*** ENTRIES PROVIDED

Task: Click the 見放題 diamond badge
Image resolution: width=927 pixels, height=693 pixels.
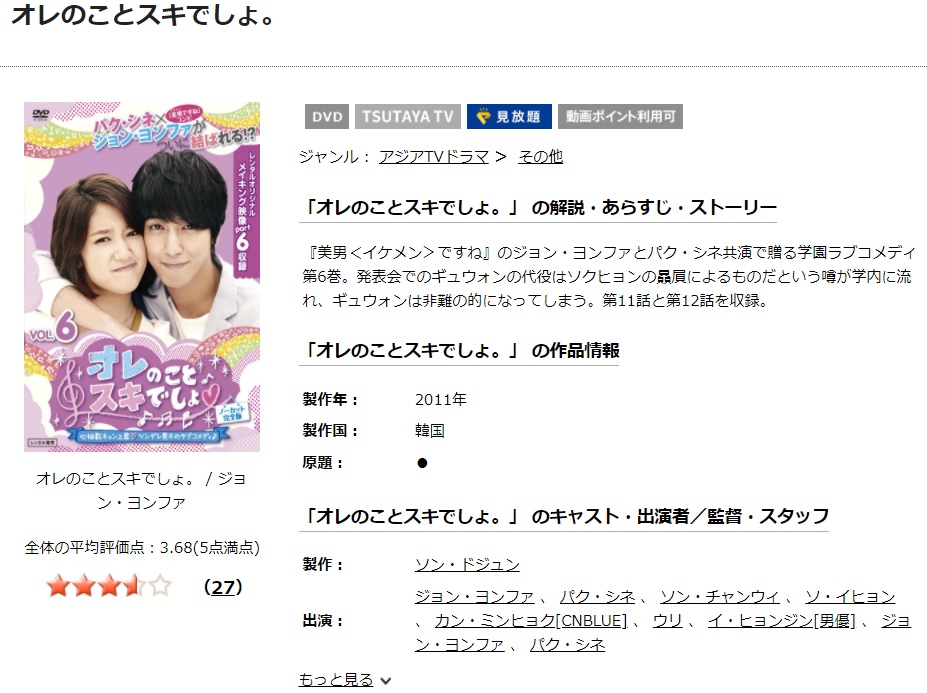Action: pyautogui.click(x=509, y=116)
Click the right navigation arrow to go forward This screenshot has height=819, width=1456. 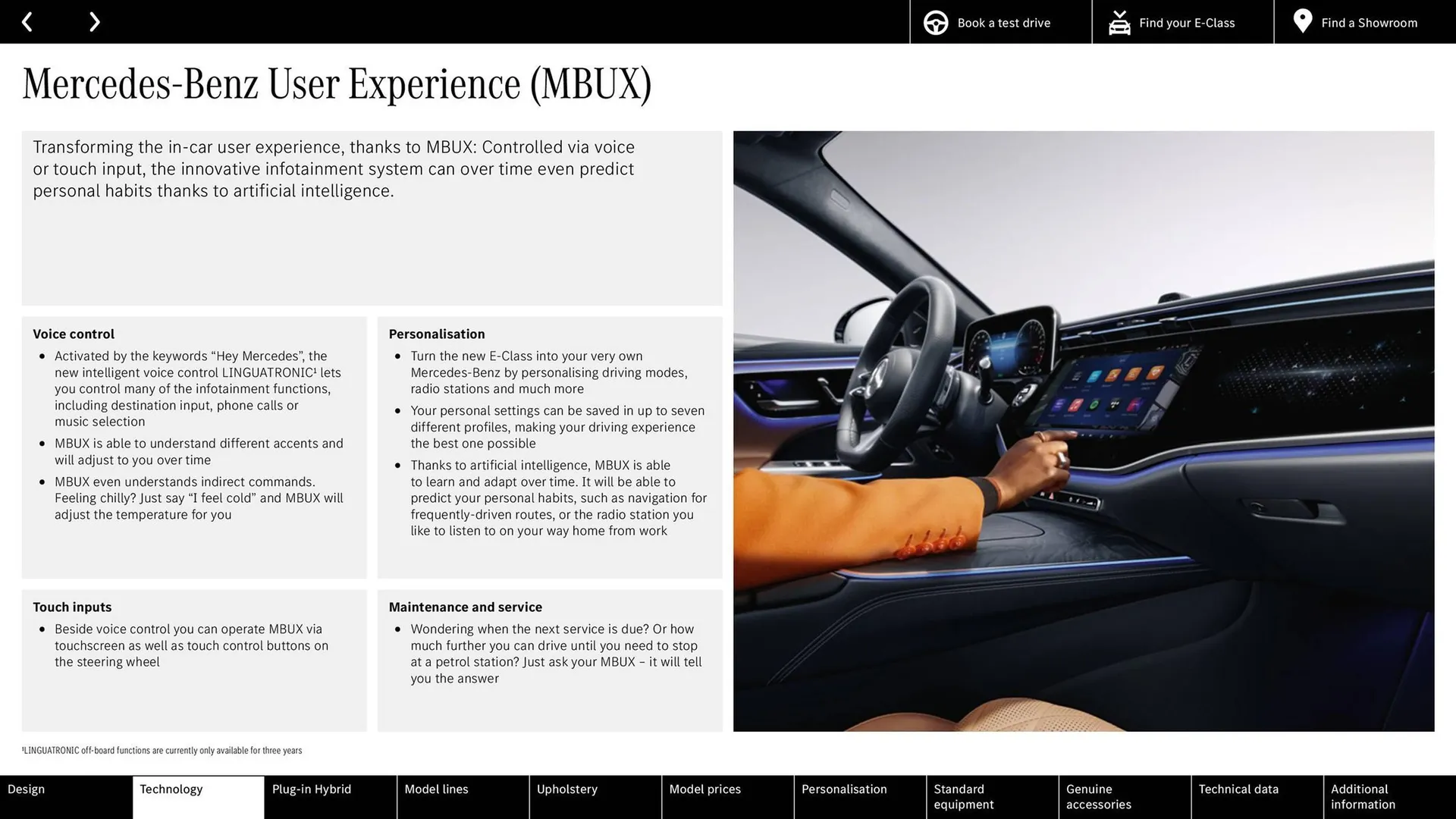[x=92, y=21]
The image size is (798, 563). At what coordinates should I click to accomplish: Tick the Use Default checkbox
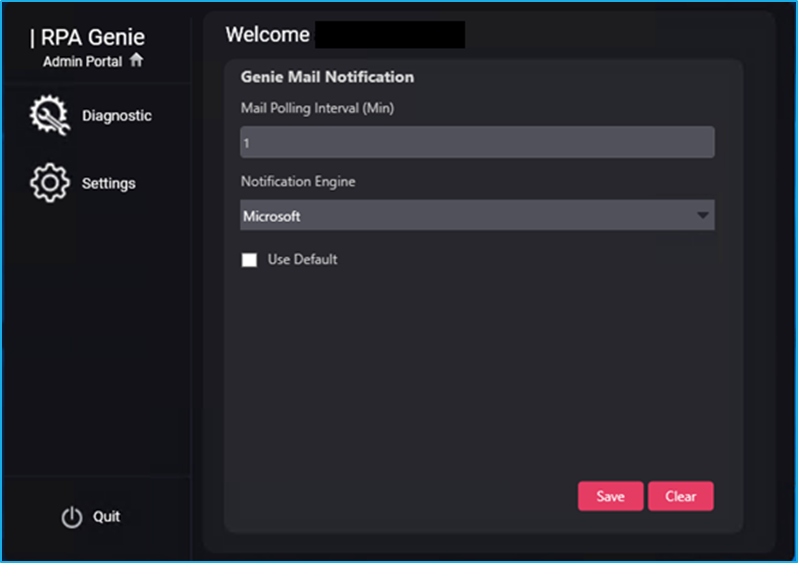pos(249,260)
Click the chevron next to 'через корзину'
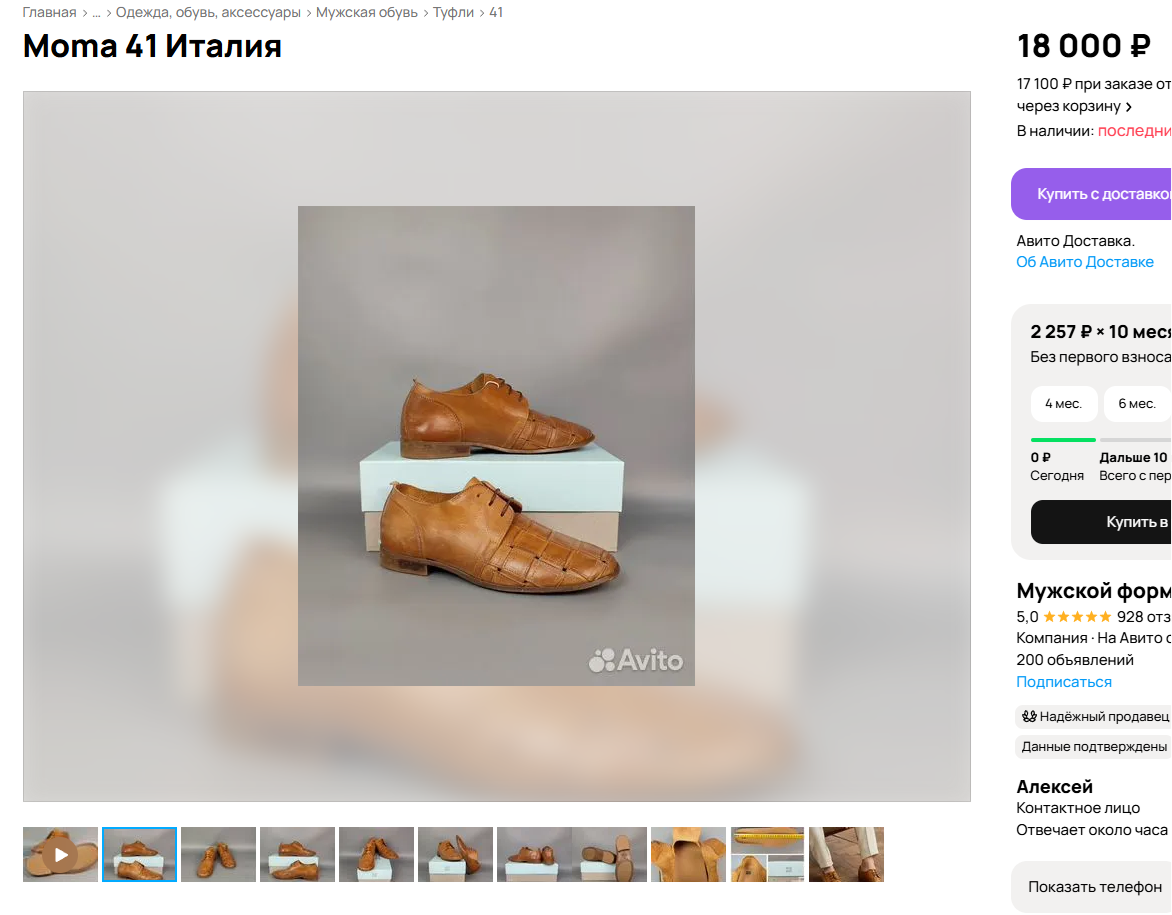 point(1129,107)
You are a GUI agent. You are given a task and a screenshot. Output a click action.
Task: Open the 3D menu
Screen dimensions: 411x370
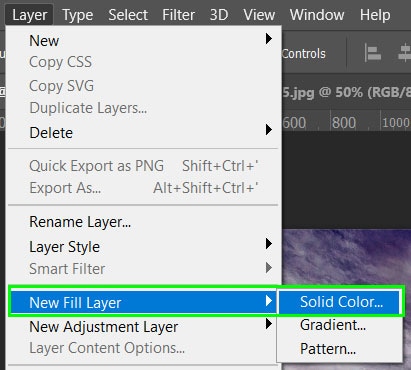pyautogui.click(x=219, y=15)
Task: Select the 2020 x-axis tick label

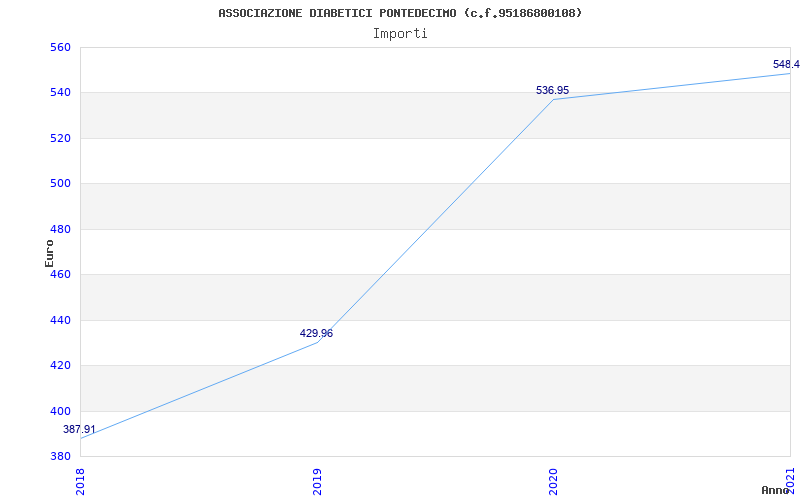Action: 553,480
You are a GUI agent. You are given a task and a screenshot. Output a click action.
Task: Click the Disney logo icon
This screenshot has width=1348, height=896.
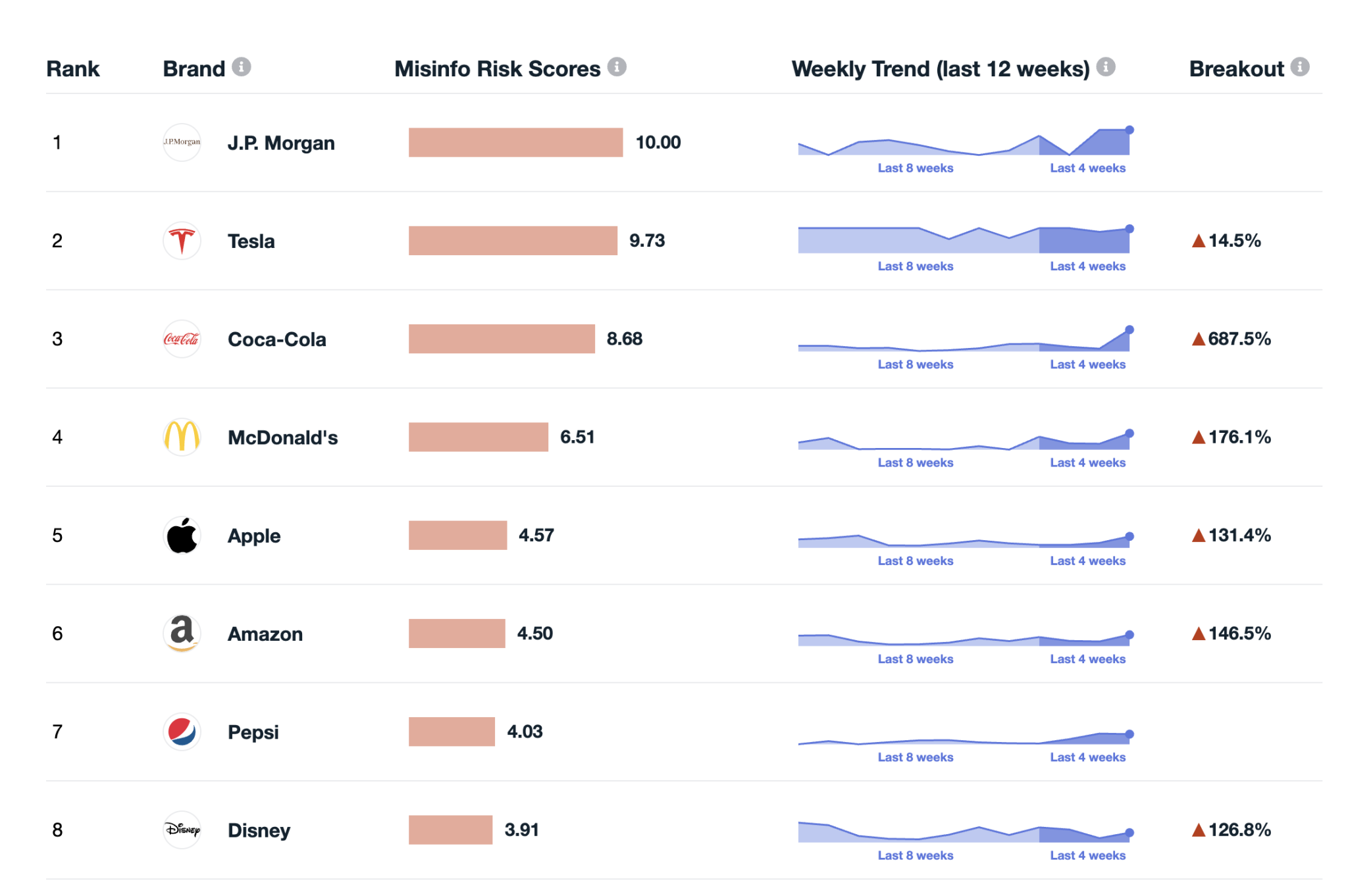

******

» **DIRECTIONS FOR THIS TASK**: Extract the run of lines beginning with the line that holds "Task: Open the 3D menu" and ending at the last line of the data, inclusive. Exclude any pictures from the copy.

» **RESPONSE AREA**:
Task: Open the 3D menu
Screen dimensions: 411x370
pyautogui.click(x=219, y=15)
Task: Select the 2020 x-axis tick label

Action: 553,480
You are a GUI agent. You are given a task and a screenshot. Output a click action.
Task: Click the Disney logo icon
This screenshot has width=1348, height=896.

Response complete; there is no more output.